-
What is the rule on ENTRUSTMENT?
Art. 2: An owner who entrusts goods to a MERCHANT who deals in goods of the kind has NO RIGHTS against a bona fide purchaser. Only remedy is for owner to sue merchant for conversion.
Facts to watch for - 1) Merchant who
- 2) Deals in goods
- 3) of the kind
- Thus, if any of those three are missing, the owner has rights against the third-party
-
THIRD-PARTY BENEFICIARIES
When can a TPB enforce a contract?
an INTENDED beneficiary can enforce the contract once his/her RIGHTS HAVE VESTED
Notes—
- 1) rights become vested when TPB knows about the K and relies on it OR when he/she benefits from it
- 2) only the INTENDED TPB has rights
- 3) once vested, the intended TPB must consent to any modifications or recessions of the K
-
THIRD PARTY BENEFICIARY: Liability: Who can sue whom?
- (1) Promisor is liable to intended TPB for breach, even though there is no privity of K.
- (2) Promisee (person who secures the promise) is liable to intended TPB for promisor's breach ONLY IF TPB was also a CREDITOR beneficiary (i.e., promisee's purpose was to satisfy debt to TPB) [rare]
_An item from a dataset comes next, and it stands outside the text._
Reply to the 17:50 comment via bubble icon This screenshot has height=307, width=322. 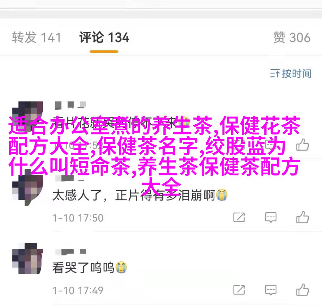pyautogui.click(x=271, y=217)
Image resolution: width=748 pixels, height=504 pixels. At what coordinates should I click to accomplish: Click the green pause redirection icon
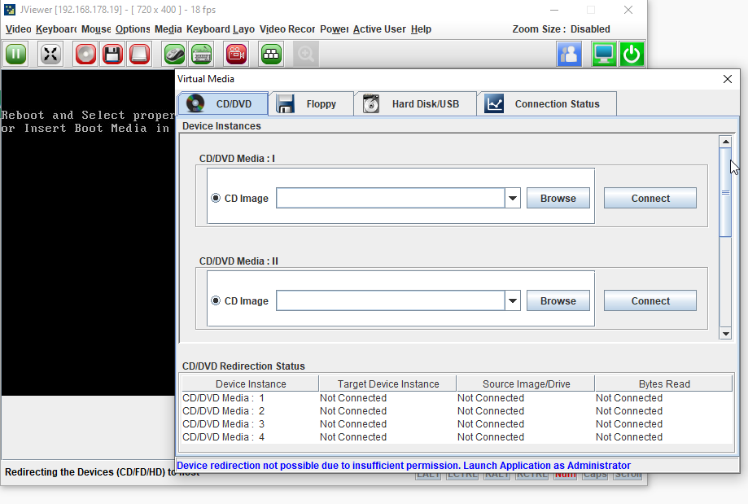pyautogui.click(x=16, y=55)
- (3) Promisor is liable to promisee, just as in any other K.
-
DELEGATION OF DUTIES
1) What is the general rule?
2) What are the exceptions?
Can delegate without consent of obligee (person to whom performance is owed)
- EXCEPTIONS (delegation w/o consent will be a breach of K)
- 1) contrary language in K, or
- 2) special skills or reputation
EXAM TIP: If K prohibits assignment, then there is no delegation either!
-
ASSIGNMENT OF RIGHTS
- Need language of a PRESENT ASSIGNMENT (mere promise to assign in the future is not effective)
- Can't SUBSTANTIALLY increase obligor's duties
- Last-in-time GRATUITOUS assignment prevails**
- FIRST-in-time PAID-FOR assignment prevails against all others EXCEPT where subsequent assignee for consideration (i) does not know of prior assignment, and (ii) is first to get payment or a judgment against obligor.
**NY: A gift assignment is irrevocable if it is in a signed writing.